Em março deste ano, por exemplo, Larissa Rodrigues foi morta em Ribeirão Preto, no interior paulista, após ser envenenada com o produto. Segundo a investigação, o autor do crime foi o próprio marido, o médico Antonio Garnica, com a ajuda da mãe dele, Elizabete Arrabaça. Larissa havia descoberto uma traição e pediu a separação. Marido e mãe estão presos.

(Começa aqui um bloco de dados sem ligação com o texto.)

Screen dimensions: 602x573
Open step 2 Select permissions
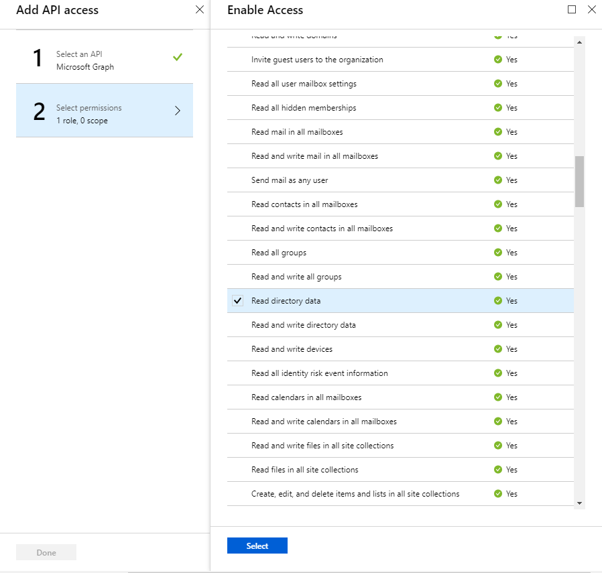click(x=104, y=113)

Outro caso que chocou o país aconteceu no Piauí. No primeiro dia do ano, quatro pessoas da mesma família morreram em Parnaíba depois de ingerirem alimentos contaminados com o composto químico presente no chumbinho. Entre as vítimas, duas crianças — uma delas tinha apenas 1 ano e 8 meses.
Veneno letal
O biomédico e doutor em toxicologia da USP Henrique Bombana explica que os sintomas podem surgir em até cinco minutos após o consumo. "Basta uma pequena quantidade para provocar efeitos tóxicos graves. Entre os sintomas estão excesso de salivação, vômitos, diarreia e contrações involuntárias dos músculos. A evolução pode levar à morte rapidamente”, afirmou.
Fiscalização e risco público
Mesmo proibido, o chumbinho continua sendo vendido em feiras livres, mercados e locais de grande circulação, como mostrou o flagrante na Ceagesp. O risco à saúde pública é alto, já que o produto pode ser facilmente misturado em alimentos para crimes de envenenamento.
A reportagem procurou a Ceagesp, que informou que colabora com as autoridades e disse que intensificou a fiscalização dentro do entreposto. A reportagem do SBT também acionou a Anvisa, que reiterou a proibição do veneno e ressaltou a importância da denúncia às autoridades em casos de comércio clandestino.